Whenever American Indians are portrayed in popular culture, it's almost a guarantee they'll be on horseback.
But Pat Lokey told attentive listeners at Augusta Museum of History that tribes did not even have horses until the Spaniards conquered their villages.
"Once we got them, we made good use of them, though," the Aiken woman said. "Native Americans just would have dogs, and they pretty much used them as beasts of burden."
It was one of many bits of information Ms. Lokey provided during Sunday's Family Fun Day, which was dedicated to American Indian heritage.
Program coordinator for the Salley-based Beaver Creek Indians, Ms. Lokey took time to explain dozens of artifacts and replicas to each museum visitor who wandered in during the afternoon.
Set out on tables, the exhibit featured re-creations of bows and arrows, 15,000-year-old arrowheads, jewelry, corn husks often used to fashion moccasins and a traditional chief's headdress made with beaver fur and turkey feathers.
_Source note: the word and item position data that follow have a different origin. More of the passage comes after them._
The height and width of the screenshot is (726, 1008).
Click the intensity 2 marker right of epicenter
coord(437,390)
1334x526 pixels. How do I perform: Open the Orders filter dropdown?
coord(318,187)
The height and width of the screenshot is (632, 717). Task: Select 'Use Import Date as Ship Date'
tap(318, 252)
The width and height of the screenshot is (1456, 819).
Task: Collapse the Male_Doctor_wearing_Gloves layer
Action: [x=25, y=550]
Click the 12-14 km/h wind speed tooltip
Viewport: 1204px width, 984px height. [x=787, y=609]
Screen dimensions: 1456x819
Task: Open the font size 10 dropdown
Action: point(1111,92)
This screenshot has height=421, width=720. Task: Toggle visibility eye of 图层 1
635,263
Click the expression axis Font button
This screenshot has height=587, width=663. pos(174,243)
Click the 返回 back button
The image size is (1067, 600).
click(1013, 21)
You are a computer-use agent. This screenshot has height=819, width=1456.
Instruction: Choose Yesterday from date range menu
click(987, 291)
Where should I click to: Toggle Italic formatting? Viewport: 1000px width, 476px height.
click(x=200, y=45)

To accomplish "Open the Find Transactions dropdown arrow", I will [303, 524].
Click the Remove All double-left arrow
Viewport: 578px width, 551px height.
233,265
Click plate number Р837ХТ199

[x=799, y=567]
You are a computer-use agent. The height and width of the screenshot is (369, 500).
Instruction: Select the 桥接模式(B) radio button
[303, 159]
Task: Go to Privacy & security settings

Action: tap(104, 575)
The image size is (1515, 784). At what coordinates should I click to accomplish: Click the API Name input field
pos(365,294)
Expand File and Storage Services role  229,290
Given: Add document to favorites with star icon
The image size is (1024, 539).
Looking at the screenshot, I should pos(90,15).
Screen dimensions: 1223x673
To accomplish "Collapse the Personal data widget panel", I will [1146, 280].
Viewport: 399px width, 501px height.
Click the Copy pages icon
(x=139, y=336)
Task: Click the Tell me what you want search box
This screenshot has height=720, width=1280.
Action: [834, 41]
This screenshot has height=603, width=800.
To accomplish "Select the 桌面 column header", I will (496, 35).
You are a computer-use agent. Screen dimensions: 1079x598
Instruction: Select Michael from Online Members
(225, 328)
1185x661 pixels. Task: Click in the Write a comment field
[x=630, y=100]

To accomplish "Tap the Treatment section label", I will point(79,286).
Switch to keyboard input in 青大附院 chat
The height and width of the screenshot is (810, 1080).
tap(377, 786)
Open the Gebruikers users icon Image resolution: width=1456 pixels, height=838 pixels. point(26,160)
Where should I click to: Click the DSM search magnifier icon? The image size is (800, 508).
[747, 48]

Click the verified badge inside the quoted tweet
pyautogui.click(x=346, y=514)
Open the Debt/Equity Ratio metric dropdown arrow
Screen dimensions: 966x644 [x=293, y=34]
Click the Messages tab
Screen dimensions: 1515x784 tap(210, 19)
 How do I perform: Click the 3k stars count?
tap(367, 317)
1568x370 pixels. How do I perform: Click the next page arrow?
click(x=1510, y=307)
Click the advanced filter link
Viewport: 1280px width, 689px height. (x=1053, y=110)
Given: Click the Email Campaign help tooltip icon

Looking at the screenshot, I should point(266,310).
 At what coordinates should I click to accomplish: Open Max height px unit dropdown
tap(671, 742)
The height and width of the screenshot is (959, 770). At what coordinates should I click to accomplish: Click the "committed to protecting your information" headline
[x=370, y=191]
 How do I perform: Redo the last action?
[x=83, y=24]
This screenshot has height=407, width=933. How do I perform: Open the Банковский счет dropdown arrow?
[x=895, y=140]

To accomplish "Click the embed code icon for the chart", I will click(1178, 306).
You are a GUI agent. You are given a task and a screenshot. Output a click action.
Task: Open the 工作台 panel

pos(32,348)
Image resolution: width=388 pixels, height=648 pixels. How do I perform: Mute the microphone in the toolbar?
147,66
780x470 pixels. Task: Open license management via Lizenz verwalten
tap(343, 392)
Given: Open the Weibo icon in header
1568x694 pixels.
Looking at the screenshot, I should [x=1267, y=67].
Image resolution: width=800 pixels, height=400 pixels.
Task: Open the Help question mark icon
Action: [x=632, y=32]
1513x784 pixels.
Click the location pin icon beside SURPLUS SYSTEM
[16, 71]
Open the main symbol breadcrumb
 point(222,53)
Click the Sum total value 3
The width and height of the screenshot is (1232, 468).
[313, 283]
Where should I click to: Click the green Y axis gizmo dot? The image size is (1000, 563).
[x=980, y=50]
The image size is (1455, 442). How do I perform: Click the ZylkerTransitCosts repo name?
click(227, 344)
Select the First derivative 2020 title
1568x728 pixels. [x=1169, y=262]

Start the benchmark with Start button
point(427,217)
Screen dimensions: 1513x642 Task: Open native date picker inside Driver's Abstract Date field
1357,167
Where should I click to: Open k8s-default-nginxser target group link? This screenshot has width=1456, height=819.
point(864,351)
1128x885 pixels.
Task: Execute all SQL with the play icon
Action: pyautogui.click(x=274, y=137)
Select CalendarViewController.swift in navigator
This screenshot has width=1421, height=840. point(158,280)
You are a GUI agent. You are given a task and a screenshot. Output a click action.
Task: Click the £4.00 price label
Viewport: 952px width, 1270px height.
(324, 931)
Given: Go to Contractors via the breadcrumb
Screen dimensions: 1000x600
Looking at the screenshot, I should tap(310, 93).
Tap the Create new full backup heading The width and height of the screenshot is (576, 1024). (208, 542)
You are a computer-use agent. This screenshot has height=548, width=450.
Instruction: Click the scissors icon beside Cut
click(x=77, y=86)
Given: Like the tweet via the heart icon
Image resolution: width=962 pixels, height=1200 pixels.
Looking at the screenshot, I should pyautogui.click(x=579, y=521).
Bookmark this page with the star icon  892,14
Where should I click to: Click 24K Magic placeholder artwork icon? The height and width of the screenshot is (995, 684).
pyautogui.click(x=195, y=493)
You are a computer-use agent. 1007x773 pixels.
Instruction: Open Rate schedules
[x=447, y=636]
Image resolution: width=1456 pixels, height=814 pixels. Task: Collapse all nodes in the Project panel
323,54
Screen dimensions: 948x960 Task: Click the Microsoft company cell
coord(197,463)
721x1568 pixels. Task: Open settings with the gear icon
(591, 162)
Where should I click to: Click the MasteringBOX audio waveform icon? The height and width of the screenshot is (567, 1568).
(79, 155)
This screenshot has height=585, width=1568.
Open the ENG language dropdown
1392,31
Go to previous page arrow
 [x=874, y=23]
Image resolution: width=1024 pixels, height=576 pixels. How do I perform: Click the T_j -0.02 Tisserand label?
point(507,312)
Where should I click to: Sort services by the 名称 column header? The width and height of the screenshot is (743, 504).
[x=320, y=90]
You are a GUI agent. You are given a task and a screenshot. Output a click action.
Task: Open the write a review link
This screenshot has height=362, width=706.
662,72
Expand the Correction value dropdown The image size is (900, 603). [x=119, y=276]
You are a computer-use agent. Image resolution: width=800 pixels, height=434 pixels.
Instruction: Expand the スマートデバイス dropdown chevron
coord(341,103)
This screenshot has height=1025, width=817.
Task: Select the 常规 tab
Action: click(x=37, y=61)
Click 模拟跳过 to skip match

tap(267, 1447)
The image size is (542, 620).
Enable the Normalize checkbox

"We'll take all this to the schools to teach the students about our culture," she said. "We just want people to know who we are."
This is not as easy as it sounds, however.
Ms. Lokey explained that for more than a century, since the time of the Trail of Tears, American Indians have "tried to hide their identities."
"Now we're trying to recover so much of what's lost," she said, explaining that an intensive effort is going on to get South Carolina to recognize the Beaver Creek Indians. "It's not going to mean a lot of money, but it's letting people know we're around. ... We're the only people who have to prove our identities."
Also at Sunday's celebration, members of Spirit Drum Singers, an intertribal group of area residents, played traditional kiowas and poncas, while women clothed in Indian regalia bounced around in a circle, doing "fancy dances."
Chief Soars Like a Hawk, of the Cherokee Shawnee's Hawk clan, said the drum circle and accompanying singing are a form of prayer in the same way as worship songs at a church service.
"The drums are the heartbeat of Mother Earth," he said. "Absolutely everything revolves around the drumming."